The bible talks about having a child-like faith, and I never really understood that until I witnessed it first-hand. Children have a type of faith like no other. They believe without question, and they have a hope that never dies. Teens and adults doubt, and question things all the time. We ask the “who, what, why, and where”. Kids don’t think about those things, you ask them to trust you or believe in something, and they will.
If you tell a kid who is dying of leukemia that it will be ok, they wont doubt that. If you tell a kid who is missing a leg that they can climb a mountain, they will climb the mountain. Many times adults and the peers around you have been through experiences that have made them doubt themselves and others. They almost always see the glass-half-empty because they have had life experiences that led them to believe that is how you don’t get hurt. But I have learned that having that blind faith, will help you go farther than doubt ever will.
Ever since I was a kid I was always positive, and I saw the good in everyone and everything.
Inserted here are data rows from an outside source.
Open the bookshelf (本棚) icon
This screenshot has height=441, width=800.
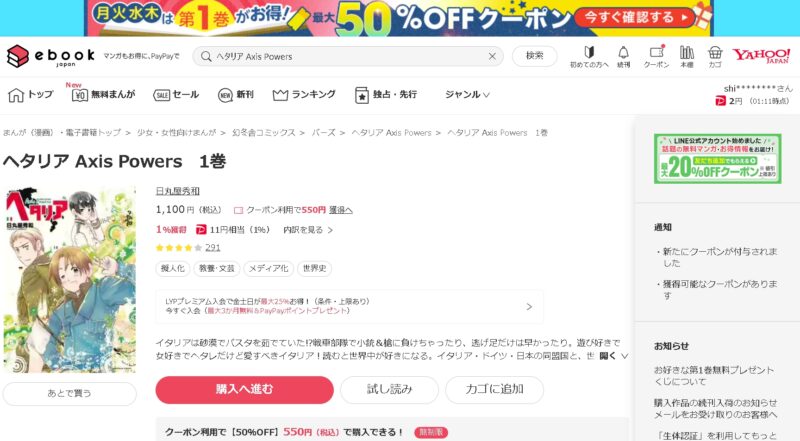(687, 57)
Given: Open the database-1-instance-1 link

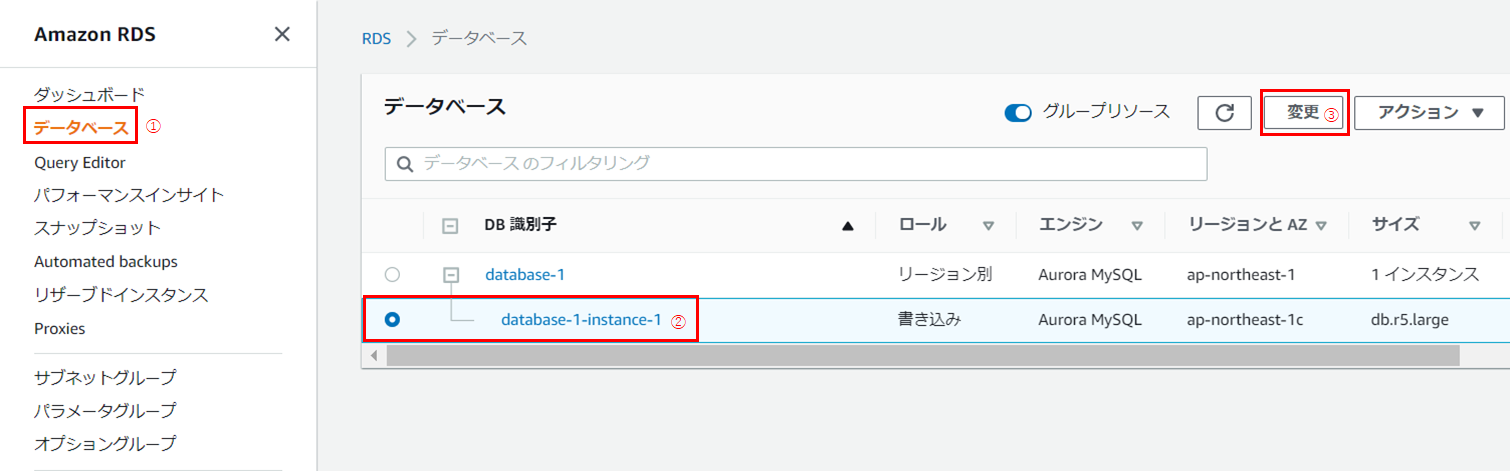Looking at the screenshot, I should click(x=581, y=320).
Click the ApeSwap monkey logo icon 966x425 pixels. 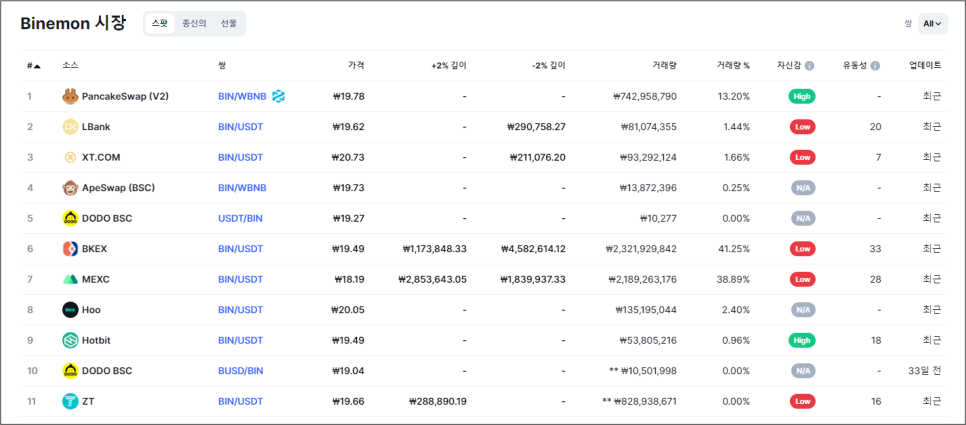[x=70, y=188]
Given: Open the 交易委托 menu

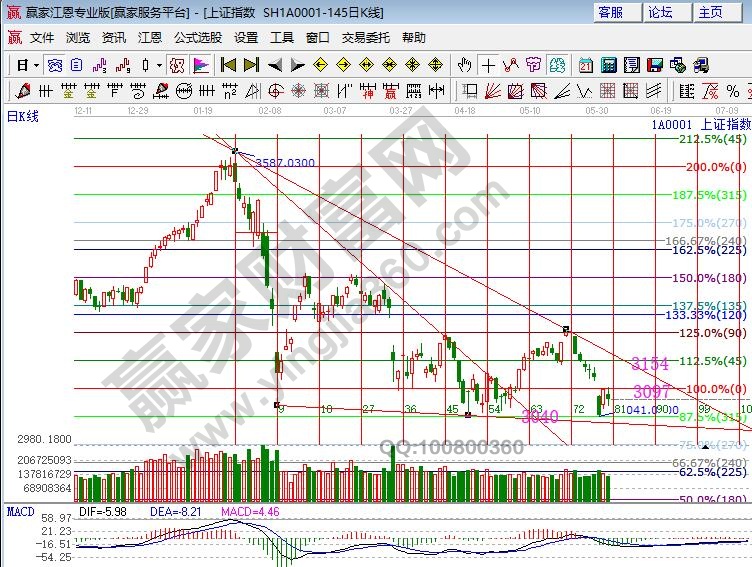Looking at the screenshot, I should point(367,38).
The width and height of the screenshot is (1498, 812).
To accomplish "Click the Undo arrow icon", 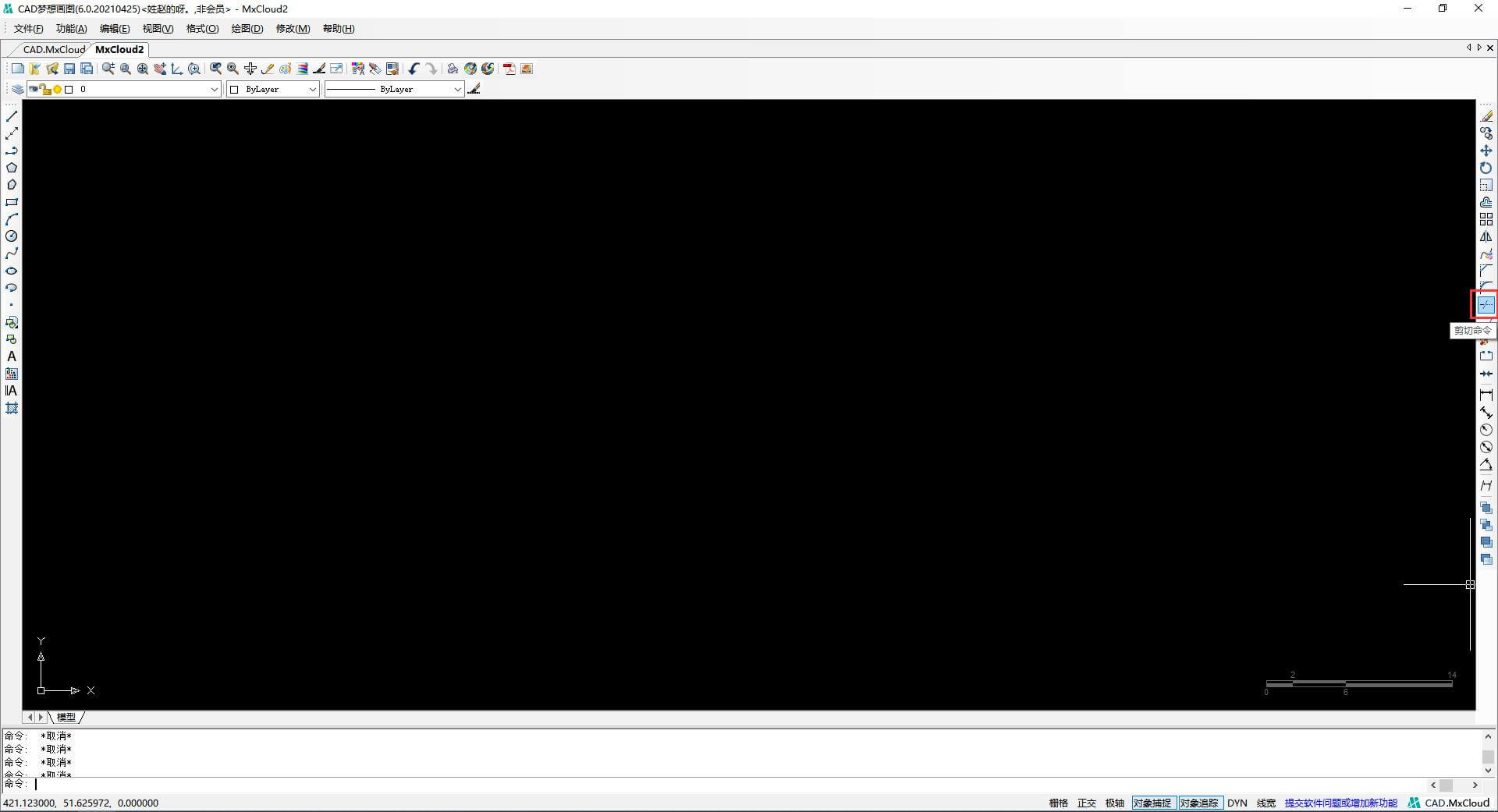I will (414, 69).
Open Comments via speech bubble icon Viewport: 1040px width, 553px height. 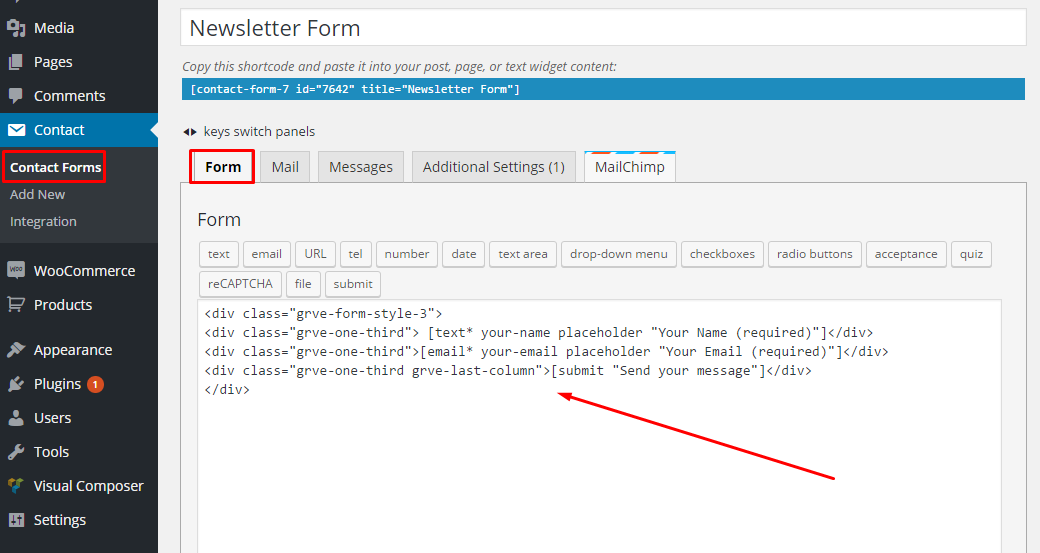click(16, 96)
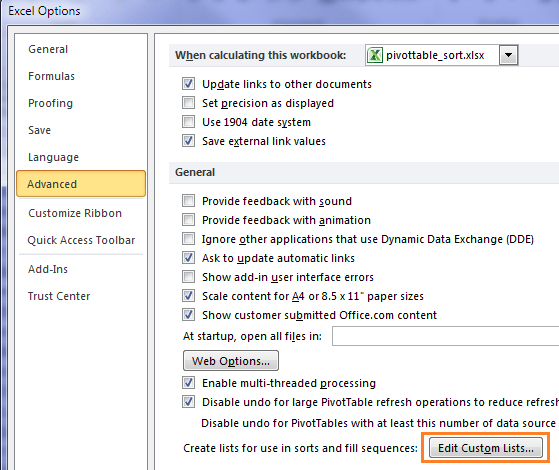Viewport: 559px width, 470px height.
Task: Uncheck Update links to other documents
Action: [x=188, y=84]
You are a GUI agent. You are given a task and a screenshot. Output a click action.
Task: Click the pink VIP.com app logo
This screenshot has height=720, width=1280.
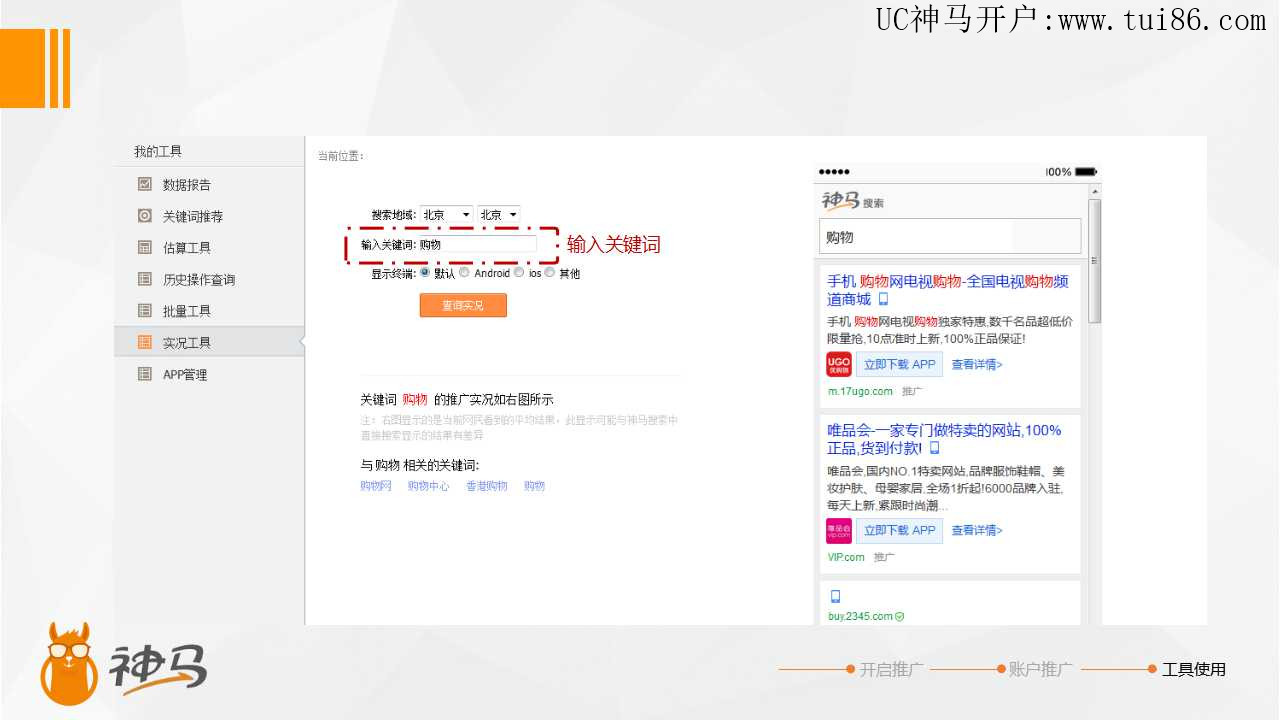coord(838,530)
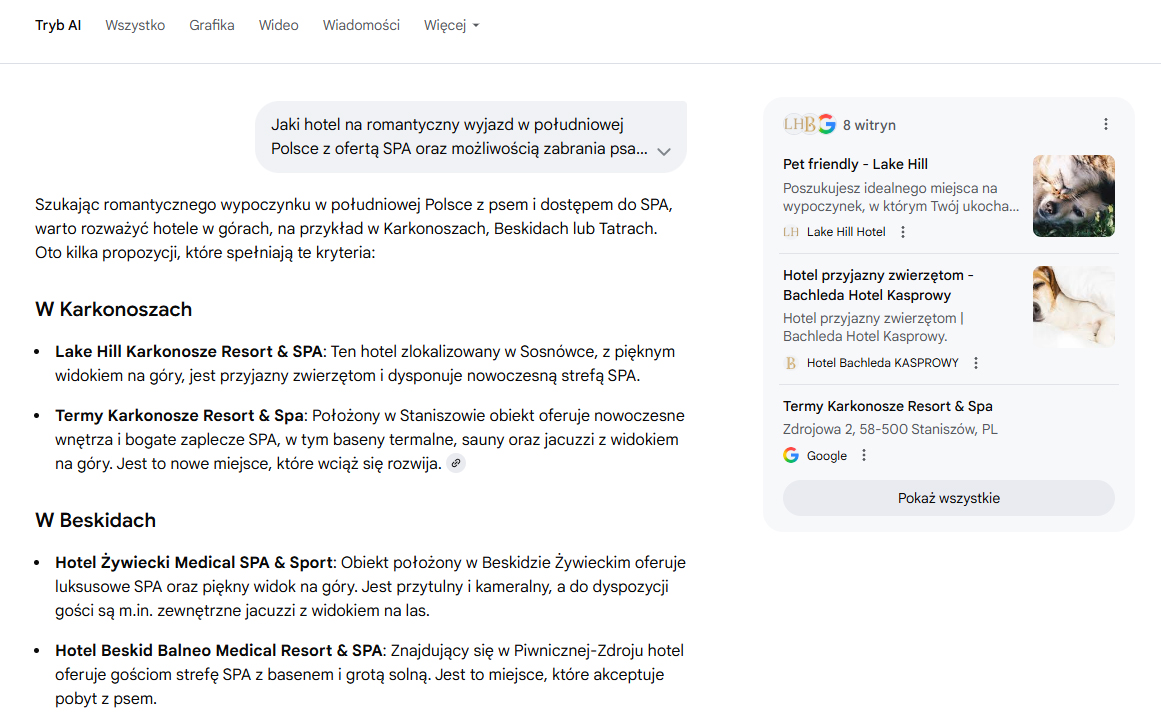Switch to the Wszystko tab
The width and height of the screenshot is (1161, 717).
pyautogui.click(x=135, y=25)
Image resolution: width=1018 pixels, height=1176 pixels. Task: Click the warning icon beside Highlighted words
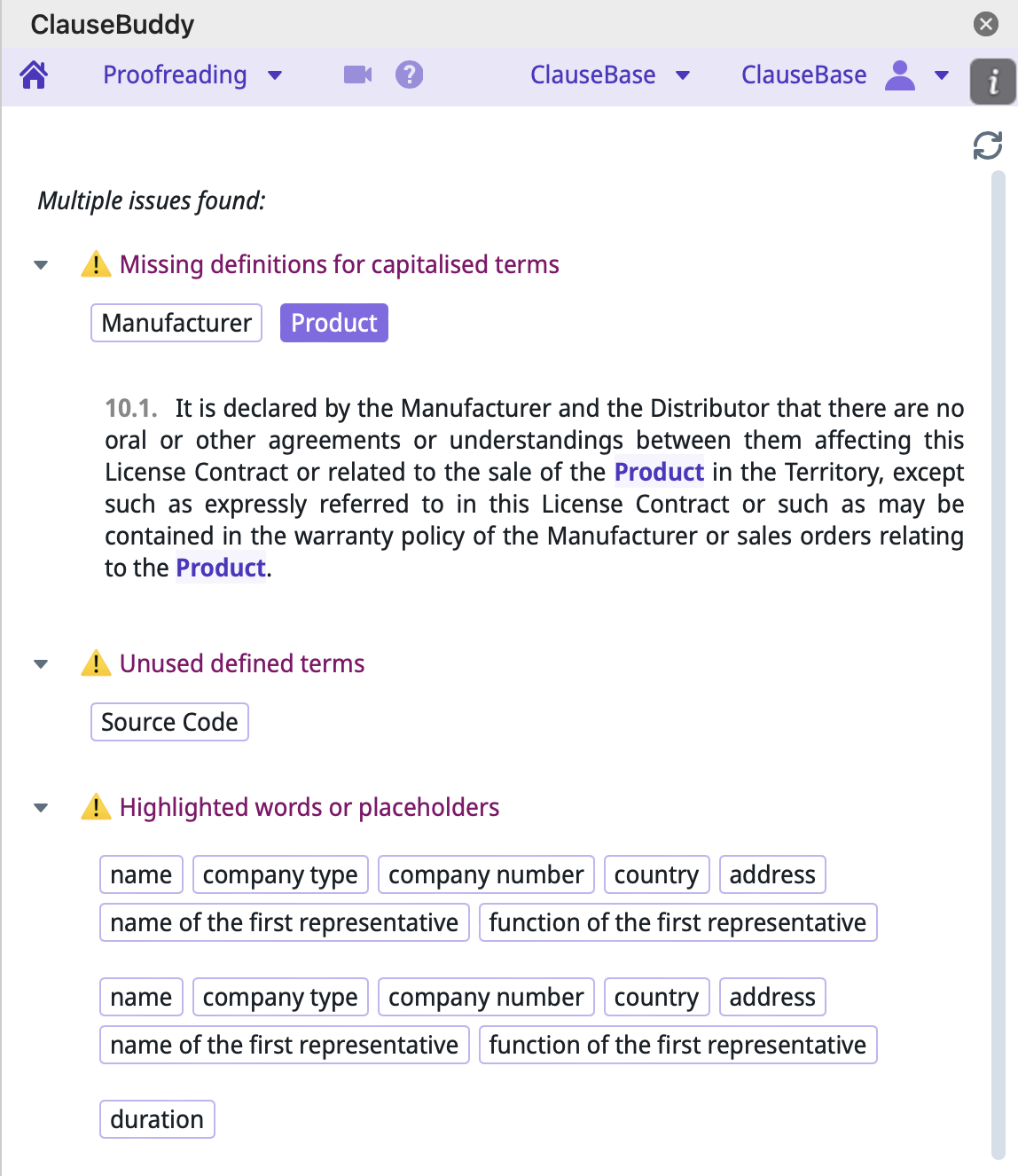click(95, 807)
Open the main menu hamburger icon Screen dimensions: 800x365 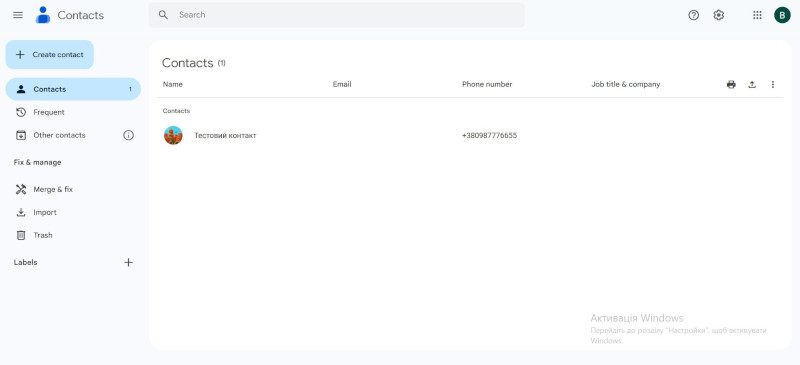pyautogui.click(x=18, y=15)
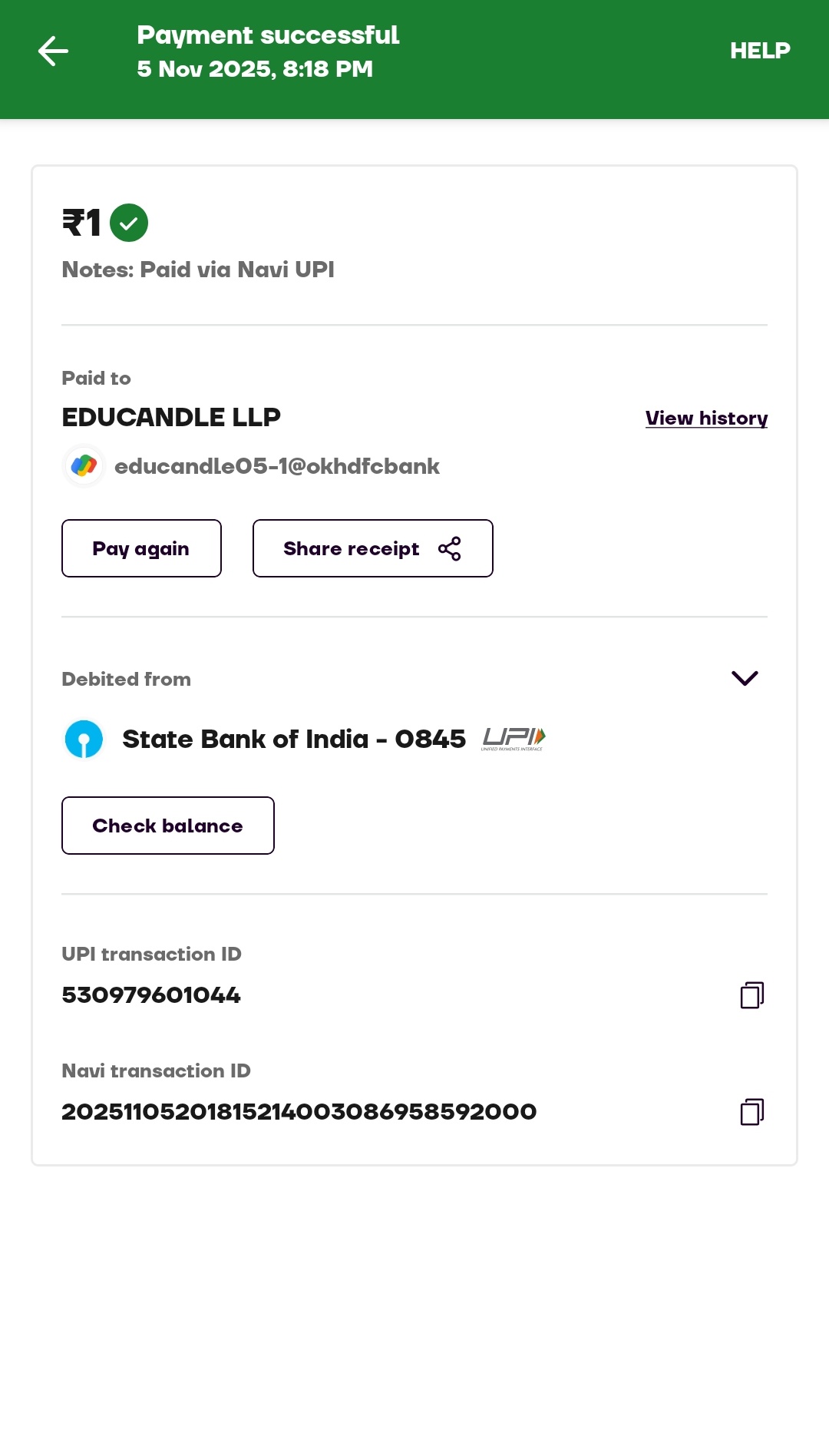Click the UPI logo next to the account
This screenshot has width=829, height=1456.
click(x=514, y=739)
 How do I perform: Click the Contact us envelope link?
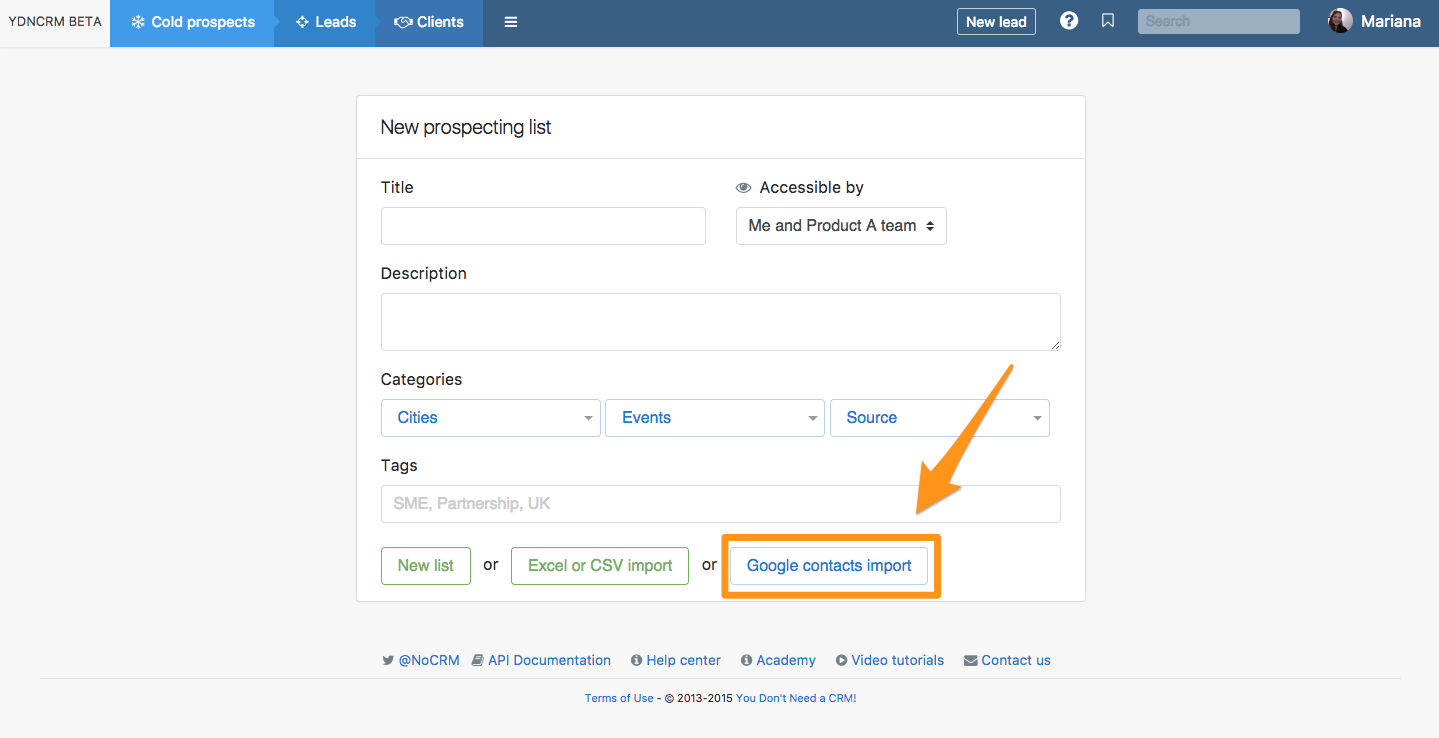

I always trusted and believed in people even when they hurt me. I chose to give everyone the benefit of the doubt. To be honest I was probably naive, but that was, and is, who I am.
Two years ago I was not a positive person anymore, everything was not fine, and everyone hurt me. Everyone was forcing me to do and say thing I was not ready to and everything had a dark undertone. I was in a black hole of sorrow and negativity where the “trusted” adults around me continued to push me farther into a negative mentality. I lost the faith that I had. I lost the blind trust that I gave people. I lost hope and bravery.
But somewhere between two summers ago and now, I gained my faith back. I began to see the good in people again. I began to believe the positive words I would tell people when times were hard. I started to believe my own words of hope and triumph. Everyone telling me “just be positive”, “everything will get better”, (and my personal favorite) “you’re fine just have faith”, were just empty words. I had to start to believe them for myself. I had to come to realize that I needed to take my own advice. Empty words of advice have no power. People will give advice just to give it, but they do not understand that no one will believe your words until you believe them yourself. Your words have the power to change people. But you have to have faith in your words and you have to trust yourself in what you tell others.
I learned as I got my faith back, in Jesus and in people, that I was a happier person. I started to believe that things will be ok after all. The child’s faith I had for so many years did not go away, it was just tucked away while I learned how to heal. With faith comes hope and bravery. With hope and bravery come strength and perseverance.
I want you to hear that it is ok not to be positive all the time when you’re struggling to heal. But I also want you to know that blind faith with give you back the hope you think that you lost. I want you to know that with faith breeds love, hope, and bravery.